In an action to recover damages for personal injuries, the plaintiff appeals from an order of the Supreme Court, Kings County (Reginald A. Boddie, J.), dated March 8, 2019. The order, insofar as appealed from, granted that branch of the motion of the defendants Ellen Bloom and Robert Bloom which was for summary judgment dismissing the complaint insofar as asserted against them.
Ordered that the order is reversed insofar as appealed from, on the law, with costs, and that branch of the motion of the defendants Ellen Bloom and Robert Bloom which was for summary judgment dismissing the complaint insofar as asserted against them is denied.
The plaintiff commenced this action against the defendants Ellen Bloom and Robert Bloom (hereinafter together the Bloom defendants) and another defendant to recover damages for personal injuries she allegedly sustained when she tripped and fell on a sidewalk abutting the Bloom defendants' property. The Bloom defendants moved, inter alia, for summary judgment dismissing the complaint insofar as asserted against them. In an order dated March 8, 2019, the Supreme Court, among other things, granted that branch of the Bloom defendants' motion, concluding that the plaintiff could not identify what had caused her to fall. The plaintiff appeals.
"A plaintiff's inability to identify the cause of his or her fall is fatal to a cause of action to recover damages for personal injuries because a finding that the defendant's negligence, if any, proximately caused the plaintiff's injuries would be based on speculation" (Vojvodic v City of New York, 148 AD3d 1086, 1087 [2017]; see Buglione v Spagnoletti, 123 AD3d 867, 867 [2014]). Here, the Bloom defendants demonstrated their prima facie entitlement to judgment as a matter of law dismissing the complaint insofar as asserted against them by showing that the plaintiff could not identify the cause of her fall (see Vojvodic v City of New York, 148 AD3d at 1087; Buglione v Spagnoletti, 123 AD3d at 867).
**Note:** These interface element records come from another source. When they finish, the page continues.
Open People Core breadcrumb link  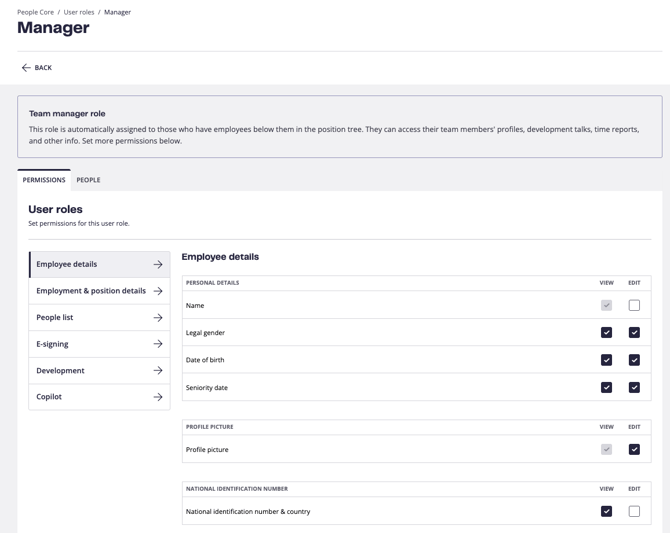35,12
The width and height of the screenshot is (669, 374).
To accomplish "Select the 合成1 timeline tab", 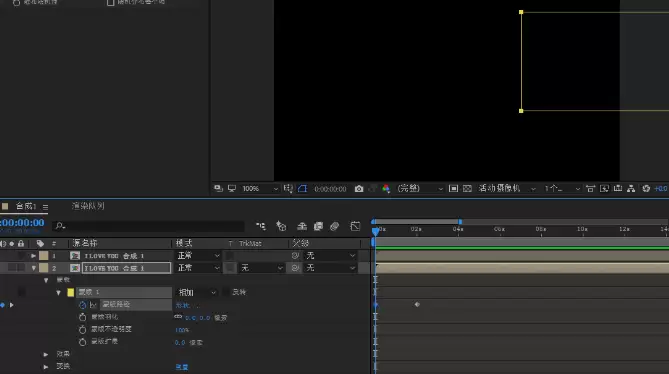I will [x=26, y=206].
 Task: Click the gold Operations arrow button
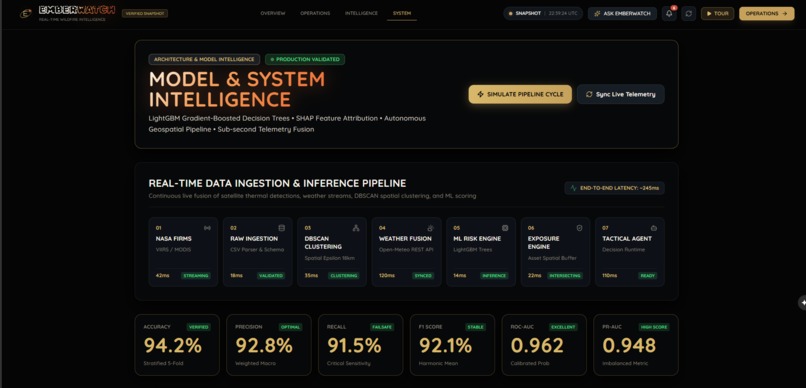point(766,13)
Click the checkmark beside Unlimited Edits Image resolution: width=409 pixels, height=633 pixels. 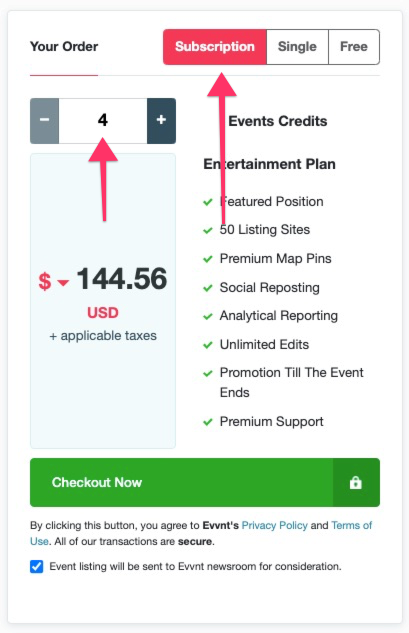pos(208,345)
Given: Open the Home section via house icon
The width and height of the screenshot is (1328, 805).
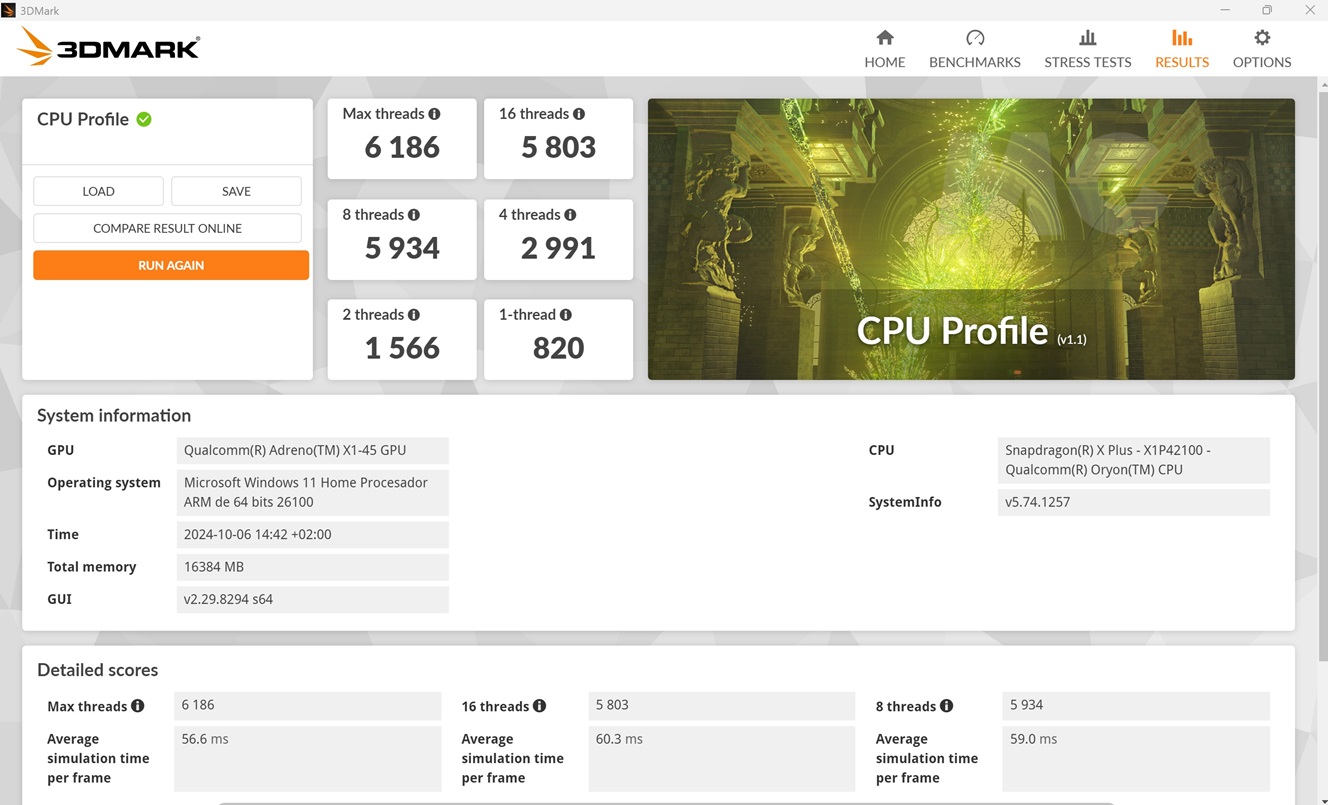Looking at the screenshot, I should pyautogui.click(x=884, y=38).
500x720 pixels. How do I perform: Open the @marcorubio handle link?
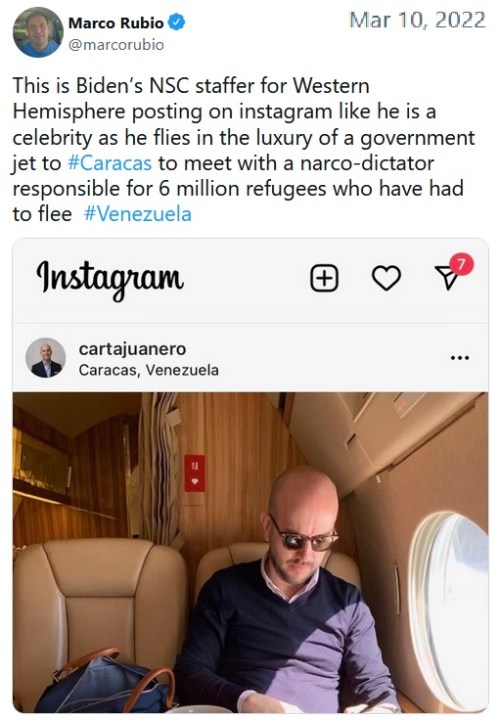click(x=116, y=45)
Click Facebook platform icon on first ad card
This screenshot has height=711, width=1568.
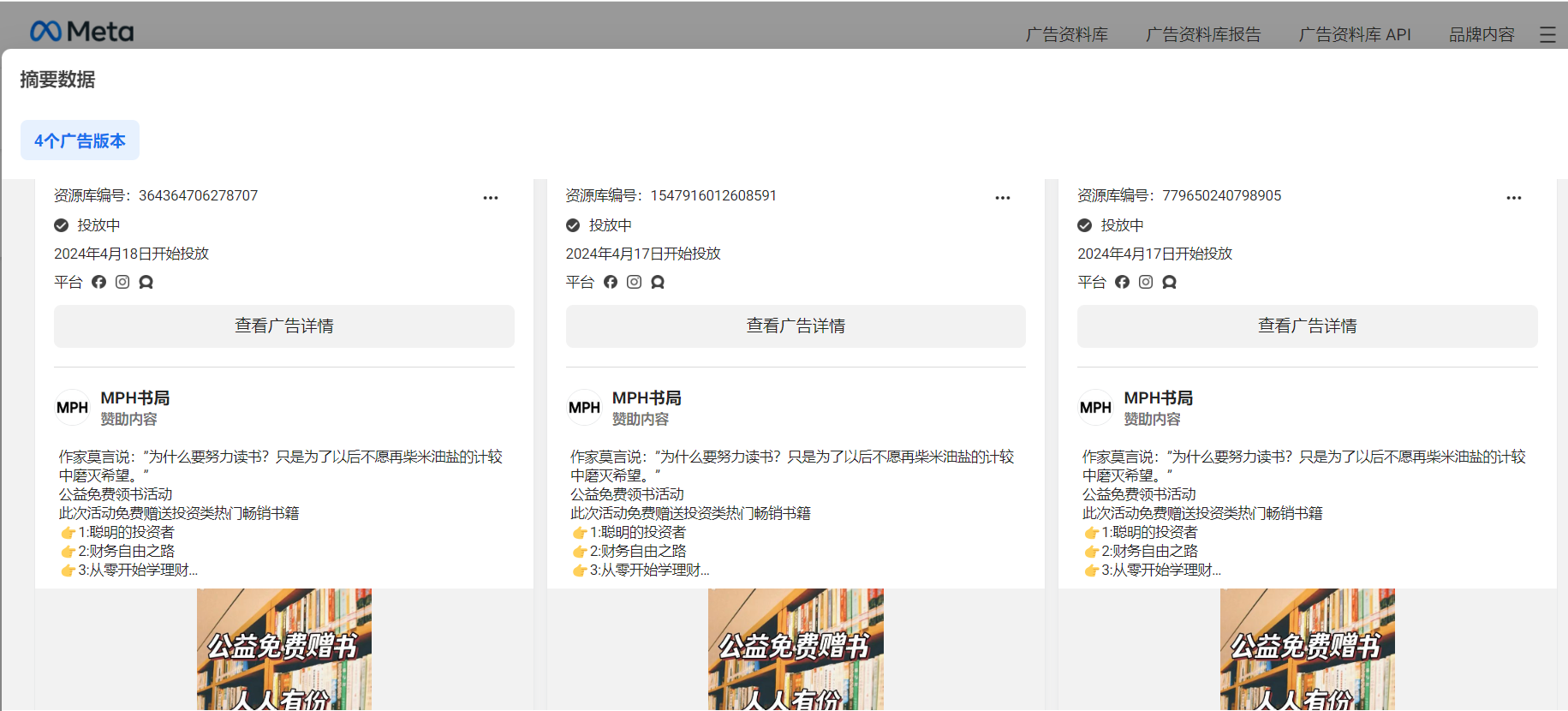click(99, 282)
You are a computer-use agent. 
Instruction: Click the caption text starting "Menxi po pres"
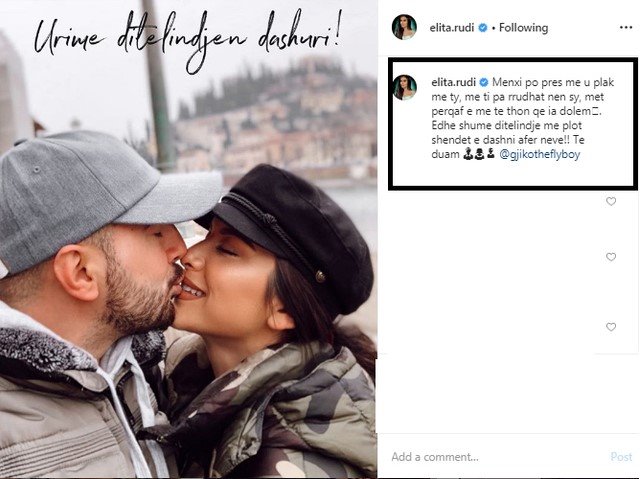(522, 118)
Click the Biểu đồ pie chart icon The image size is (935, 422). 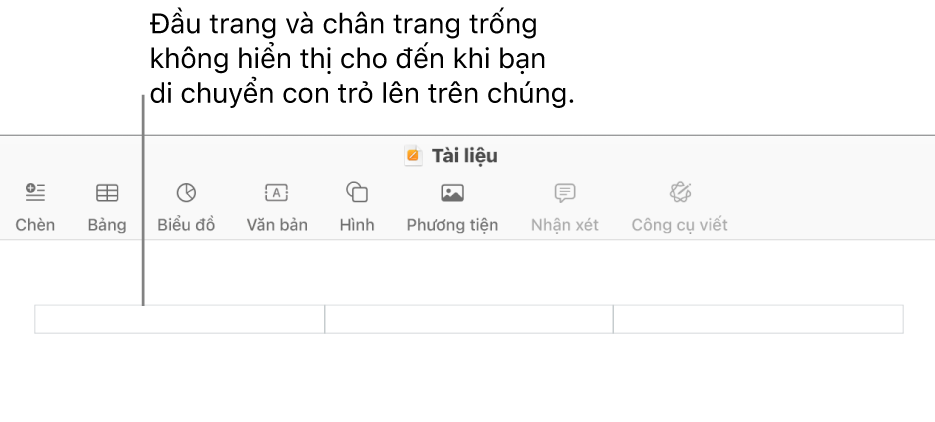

In opposition, however, the plaintiff's submissions, viewed in the light most favorable to her, raised a triable issue of fact in this regard (see Matadin v Bank of Am. Corp., 163 AD3d 799, 799-800 [2018]; see also Buglione v Spagnoletti, 123 AD3d at 867-868).
Accordingly, the Supreme Court should have denied that branch of the Bloom defendants' motion which was for summary judgment dismissing the complaint insofar as asserted against them. Leventhal, J.P., LaSalle, Brathwaite Nelson and Iannacci, JJ., concur.